On PC engines, for the sprites without palette swaps, you can replace any existing sprite with a PNG in Slade. You have to be careful about the colors of the transparent space when using the nightmare flag, as any tranparency that is not black will show up on the sprite. For paletted sprites, you can set the alpha color to black in GIMP or Photoshop. For true-color sprites, you can use a defringing program, such as PNG defringe, to set the background color to black on sprites.

All sprites have corresponding offsets which determine how high and laterally displaced they appear in-game. Using a program like Slade, you can assign offsets to each sprite. Unfortunately other graphical programs will often remove these offsets when editing sprites, thus you will have to restore them in a program like Slade.

For Doom 64 engines in general, sprites and their animated frames are hardcoded, thus you can only replace existing frames unless you modify the source code.

Monster Sprites

Originally monster sprites are 256-color sets of graphics, each with their own palette.

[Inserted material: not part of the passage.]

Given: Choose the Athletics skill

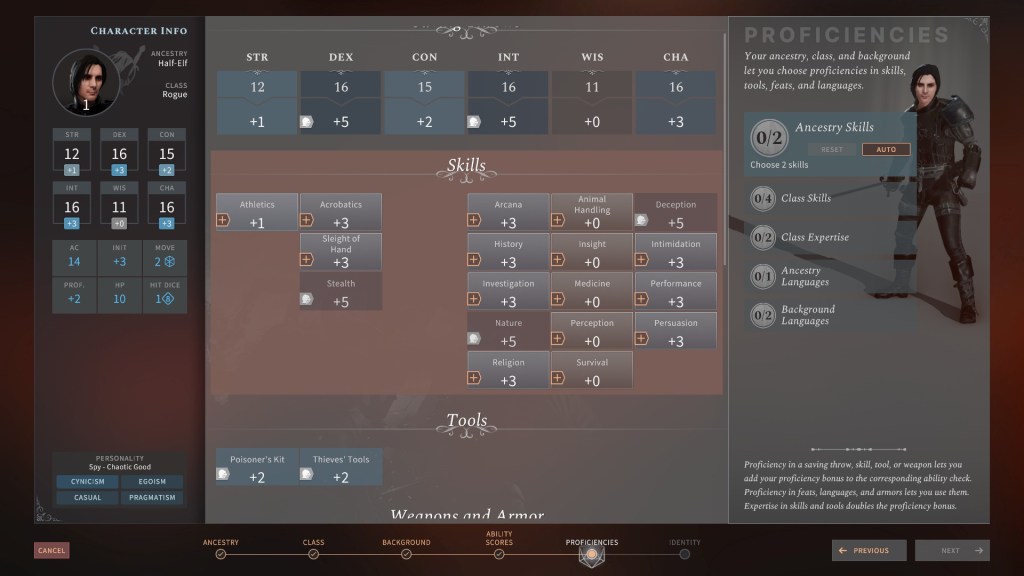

On PC engines, you can replace any of these sprites with non-paletted images, however monsters with palette swaps (zombiemen, imps, marines, and ect) will no longer palette swap to other variants. To remedy this, you will need to generate a global palette for your enemy and all of its PNG graphics must be in that palette. Then you can edit that palette to create the palette-swapped alternate. Slade can convert GIMP palettes into the Doom format.

On N64 engines, all monsters must be paletted to 256 colors in a palette unique to each monster. This palette can be generated in GIMP, in which then Slade will convert it to the Doom format. Using wadutil64 that Doom-formatted palette can then be made into a N64-compatible WAD.

Other Sprites

Unlike the monster sprites, other sprites (decorations, items, and powerups) do not have an external palette. Originally each sprite contains an internal 16-bit palette, although PC engines now support true-color PNGs. These graphics do not have palette swaps. To make N64-compatible (non-monster) sprites, you will need to generate CI4 graphics as described in the main graphics page.